Pazarlama karması bazı yönleriyle eleştiri almaktadır:

  • Yalnızca mikro konuları ilgilendirdiği için yetersizdir. Yalnızca bir mübadele tarafının (satıcı) görüşünü almaktadır.
  • Pazarlama faaliyetlerine katılan ya da bunlardan etkilenen kişilere bilgi yayımı, insan kaynakları yönetimi, teşvik ve kontrol sistemleri gibi pazarlama fonksiyonunun içsel görevlerine ilgi göstermediği için kavramın örgütsel bağlamda sınırlı bir yönetimsel uygulamaya sahip olduğu ifade edilmektedir.
  • Pazarlama karması kavramı pazarı değişken olmayan bir yapı içerisinde kabul etmekte ve pazarın değişkenliğini göz ardı etmektedir.
  • Pazarlama karması kavramı tek yönlü (etki-tepki) özelliğe sahiptir. Bu tek yönlü bakış açısı neticesinde, işletmelerin odağını oluşturan değişim ilişkilerinden bahsedilememektedir.
  • Pazarlama karması elemanları teorik bir yapı içermektedir. Bu elemanlar uygulamada yetersiz kalmaktadır. Bu karma elemanlarının ortaya atıldığı yıllarda mevcut bulunan pazar yapıları günümüzde oldukça değişmiş ve bu elemanlar yetersiz duruma gelmiştir. Teoride pazarlama karması temelsiz bir P’ler listesi haline gelmiştir.

Değer Kavramı

Değer, insanların bir ürüne yönelik kendi inançlarıyla ve beklentileriyle ilişkili yargılarını ifade etmektedir. Bu yüzden değer, algılamalar üzerine kuruludur. Bu açıdan ister işletmeler isterse müşteriler tarafından olsun; değer, bazı faydaların ve maliyetlerin karşılaştırılması ile elde edilen soyut bir kavramdır. Değer, özellikle ilişkisel pazarlama için çok önemli bir öğeyi oluşturmakta ve 1990’lı yıllardan bu yana işletmeler için stratejik rekabet avantajı sağlamaktadır. Değer, algılar üzerine kurulu olduğundan, müşteriler tarafından algılanan değer ve işletmeler açısından değer kavramları bulunmaktadır.

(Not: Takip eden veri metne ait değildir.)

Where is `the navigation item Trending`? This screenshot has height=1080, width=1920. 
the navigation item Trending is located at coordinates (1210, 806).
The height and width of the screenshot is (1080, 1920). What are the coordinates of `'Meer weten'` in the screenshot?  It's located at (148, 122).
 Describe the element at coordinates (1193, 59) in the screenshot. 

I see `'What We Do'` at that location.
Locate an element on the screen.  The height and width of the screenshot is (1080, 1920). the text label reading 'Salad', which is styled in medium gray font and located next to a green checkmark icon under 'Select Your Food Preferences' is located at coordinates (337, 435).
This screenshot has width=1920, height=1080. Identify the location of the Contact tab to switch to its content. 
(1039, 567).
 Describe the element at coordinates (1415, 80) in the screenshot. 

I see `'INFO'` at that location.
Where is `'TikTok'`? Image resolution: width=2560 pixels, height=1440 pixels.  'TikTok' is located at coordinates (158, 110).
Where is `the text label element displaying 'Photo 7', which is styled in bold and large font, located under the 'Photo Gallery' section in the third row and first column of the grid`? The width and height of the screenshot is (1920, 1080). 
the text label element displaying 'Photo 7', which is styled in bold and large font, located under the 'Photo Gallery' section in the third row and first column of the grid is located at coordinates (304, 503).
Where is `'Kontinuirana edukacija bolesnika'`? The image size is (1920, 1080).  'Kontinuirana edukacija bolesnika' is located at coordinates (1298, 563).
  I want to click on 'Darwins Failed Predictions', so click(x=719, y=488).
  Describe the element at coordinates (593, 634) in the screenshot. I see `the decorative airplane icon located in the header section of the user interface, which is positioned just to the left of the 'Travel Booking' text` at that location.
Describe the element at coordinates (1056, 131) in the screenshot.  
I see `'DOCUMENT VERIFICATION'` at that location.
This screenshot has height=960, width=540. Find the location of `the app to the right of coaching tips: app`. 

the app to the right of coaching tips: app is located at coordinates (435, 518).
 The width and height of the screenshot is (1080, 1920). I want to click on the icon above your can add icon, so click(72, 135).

Müşterinin algıladığı değer , işletme tarafından kendisine sunulanlardan algıladığı toplam faydayı kendisinin fedakârlık etmek zorunda kaldığı toplam algılanan maliyetle oranlaması sonucu yaptığı değerlendirme olarak ifade edilebilmektedir. Müşterinin markada algıladığı değeri, bir kimsenin bir mal veya hizmetten algıladığı faydanın karşılığında, fedakârlık etmeye hazır olduğu bir maliyeti (fedakârlığı) ifade etmektedir. Bu açıdan müşterinin algıladığı değer beklentiler üzerine kuruludur. Bu beklentilerin tatmin edilme düzeyi ise müşterinin uzun vadede tekrar o işletmeyi tercih etmesi ile sonuçlanan uzun soluklu bir sürecin başlangıcını oluşturmaktadır.

Bir tüketici bir ürünü satın aldığında, sadece o ürünün kullanım şeklini değil; ona sağlayacağı faydasını da satın almaktadır. Mal ile hizmet ayrılmaz bir yapıda bulunduğundan ürünü değerlendirirken hizmet faydası da göz önünde bulundurulacaktır. Bu yüzden satın alım sırasında ilişkide bulunduğu personellerin de etkisi toplam fayda içerisinde yer almaktadır.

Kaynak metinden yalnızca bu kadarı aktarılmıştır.